Data for processing:
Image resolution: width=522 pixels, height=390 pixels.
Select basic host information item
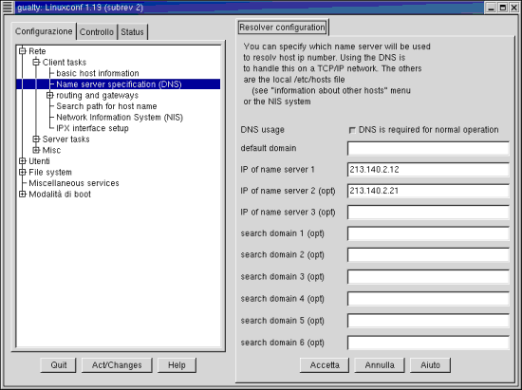98,73
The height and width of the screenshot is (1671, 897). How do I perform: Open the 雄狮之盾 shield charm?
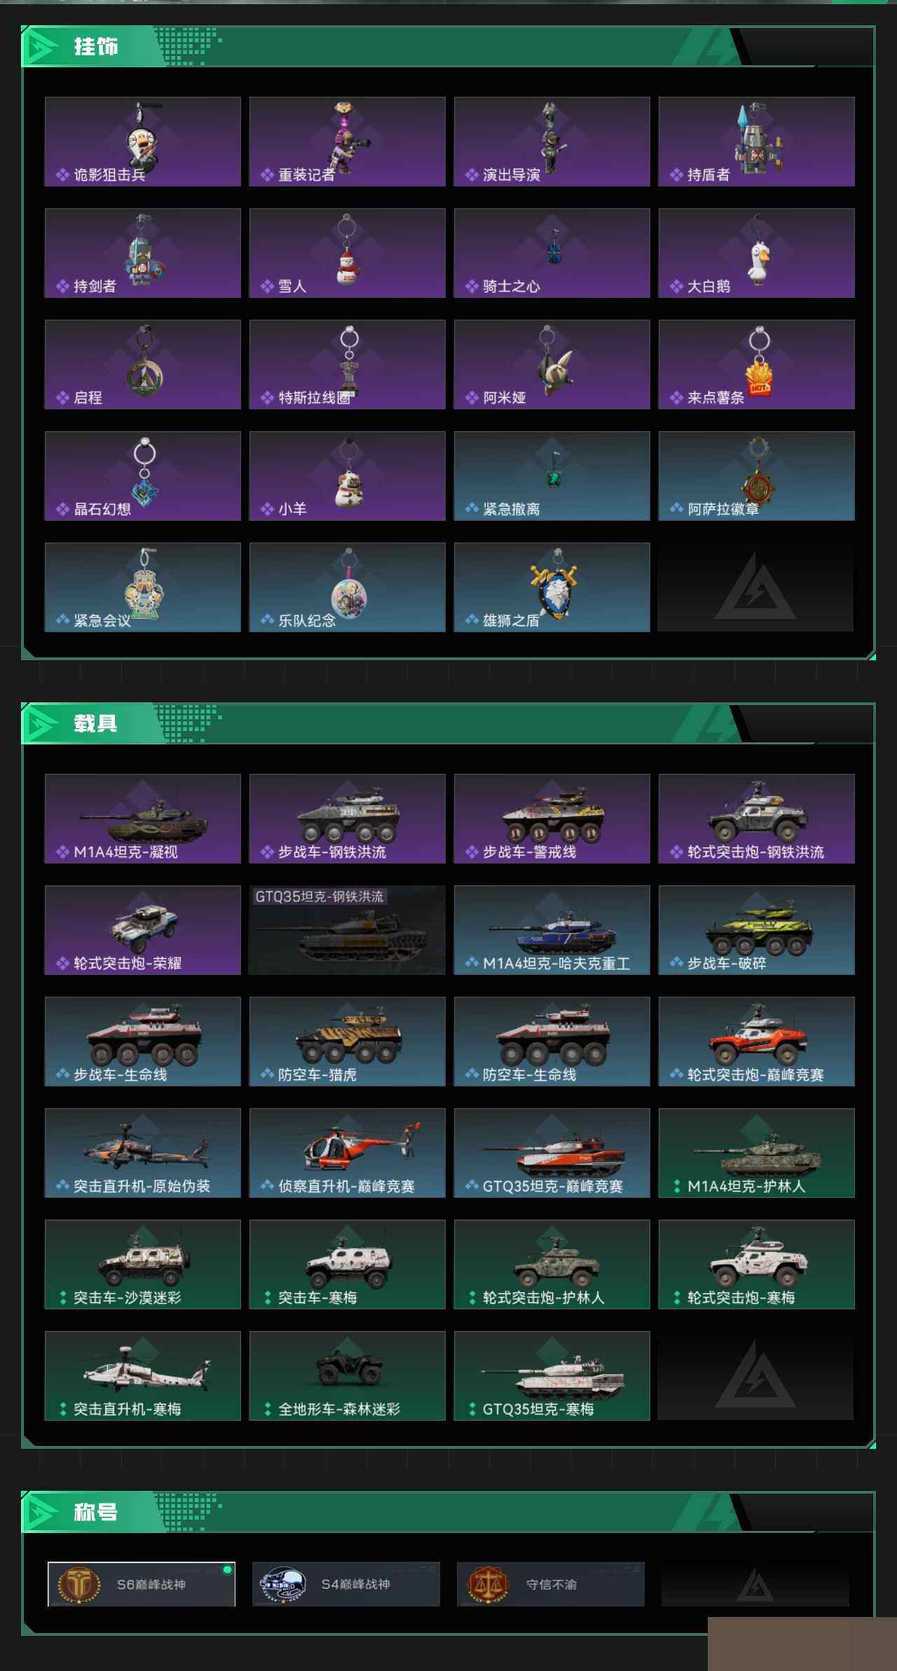pyautogui.click(x=552, y=587)
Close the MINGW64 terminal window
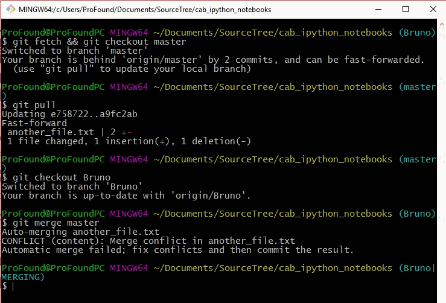Image resolution: width=446 pixels, height=303 pixels. [x=431, y=10]
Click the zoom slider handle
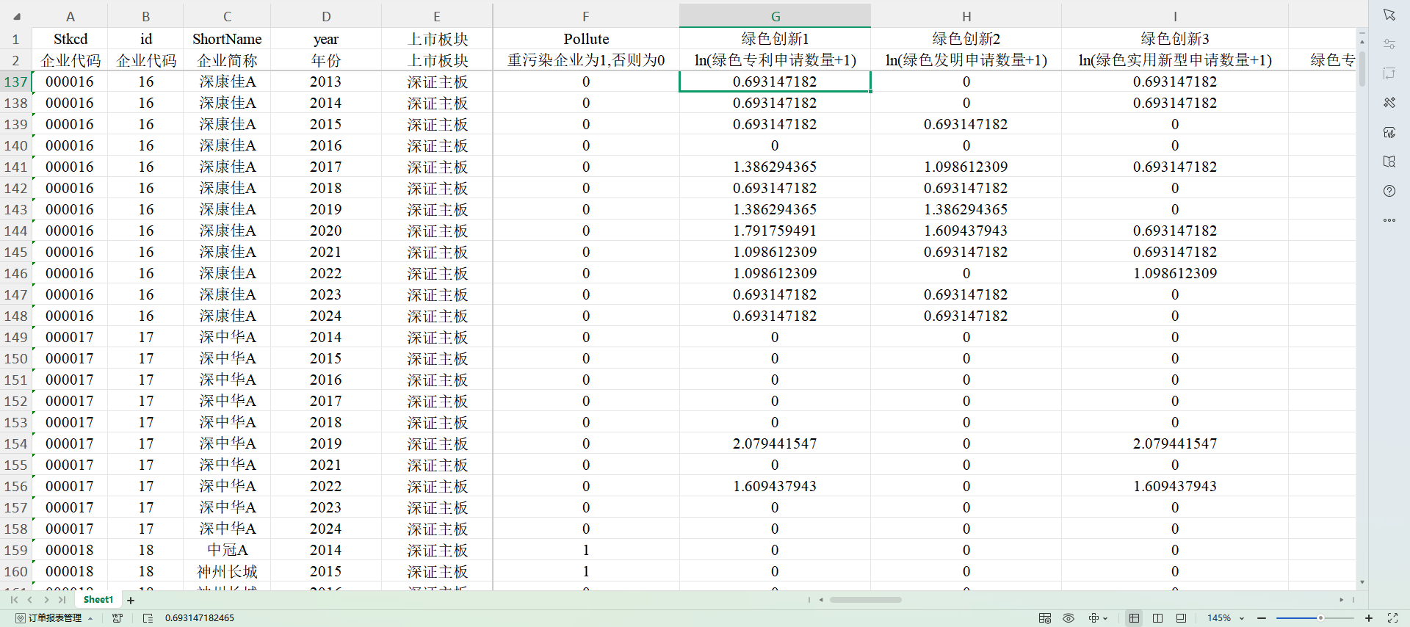This screenshot has height=627, width=1410. 1320,618
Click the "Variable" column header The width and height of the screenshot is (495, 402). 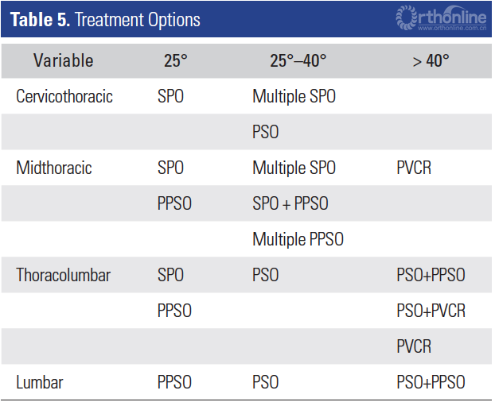point(64,60)
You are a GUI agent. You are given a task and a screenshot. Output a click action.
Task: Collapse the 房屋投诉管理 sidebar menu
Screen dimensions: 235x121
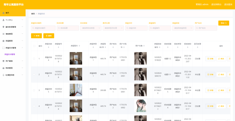22,48
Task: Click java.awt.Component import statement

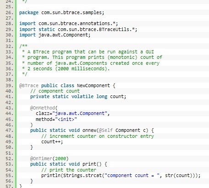Action: tap(55, 35)
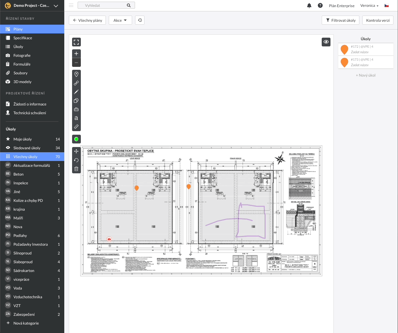Select the text annotation tool
The width and height of the screenshot is (398, 333).
tap(76, 118)
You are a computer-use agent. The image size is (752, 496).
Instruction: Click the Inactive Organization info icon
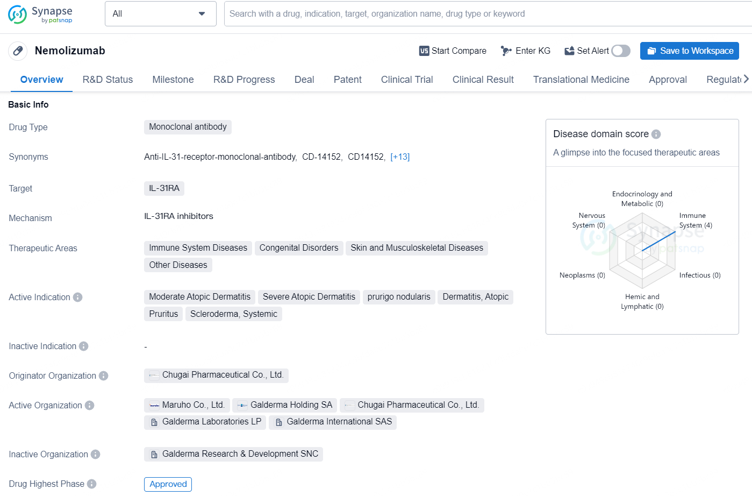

Task brief: Find the word "agent" in the data and show each line that holds it.

Output for this exercise:
You are a GUI agent. You are given a task and a screenshot. Output a click action.
You are a computer-use agent. The image size is (752, 496).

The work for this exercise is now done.